§ DOCUMENT SECTION:
============
Okay, we iterated through a string and printed it. Let`s see another example.

PHP Code:


			
ASSUME CS:CODE, DS:DATA

data SEGMENT
anotherString db 'Hello world again!$' ; this string needs to be ended with $
data ENDS

code SEGMENT
start:
mov ax, data
mov ds, ax

lea dx, anotherString ; lea is a kind of mov instruction. Instead of the value, it puts the memory address of anotherString to DX.
mov ah, 09h ; Tell DOS we want to use the 09h function from the int 21h interrupt - print a string (ending with $)
int 21h ; Tell DOS to do stuff

mov ax, 4C00h
int 21h ; yay, another interrupt!
code ENDS
end start

Okay, as you can see, we printed a string again! How nice.

~~Y u k i~~ · 01/29/2014, 14:05

My brains :S This is worse than lisp.

KraHen · 01/29/2014, 14:14

Try Haskell.

Lateralus · 01/29/2014, 14:51

(((((Not even close to being worse than lisp.)))))()()()()
============
§ SUPPLIED INFORMATION:
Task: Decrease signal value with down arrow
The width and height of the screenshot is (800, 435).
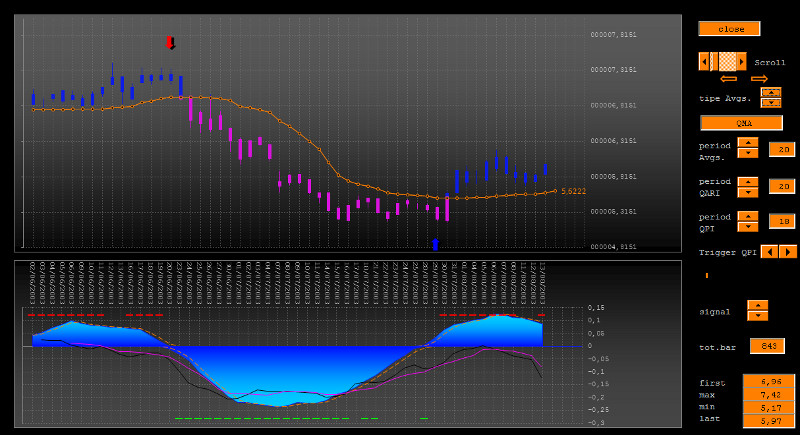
============
§ GOAL OF THE EXERCISE: Copy out the forum thread above about printing a string in assembly, word for word and in full.

§ SOLUTION TO THIS TASK:
Okay, we iterated through a string and printed it. Let`s see another example.

PHP Code:


			
ASSUME CS:CODE, DS:DATA

data SEGMENT
anotherString db 'Hello world again!$' ; this string needs to be ended with $
data ENDS

code SEGMENT
start:
mov ax, data
mov ds, ax

lea dx, anotherString ; lea is a kind of mov instruction. Instead of the value, it puts the memory address of anotherString to DX.
mov ah, 09h ; Tell DOS we want to use the 09h function from the int 21h interrupt - print a string (ending with $)
int 21h ; Tell DOS to do stuff

mov ax, 4C00h
int 21h ; yay, another interrupt!
code ENDS
end start

Okay, as you can see, we printed a string again! How nice.

~~Y u k i~~ · 01/29/2014, 14:05

My brains :S This is worse than lisp.

KraHen · 01/29/2014, 14:14

Try Haskell.

Lateralus · 01/29/2014, 14:51

(((((Not even close to being worse than lisp.)))))()()()()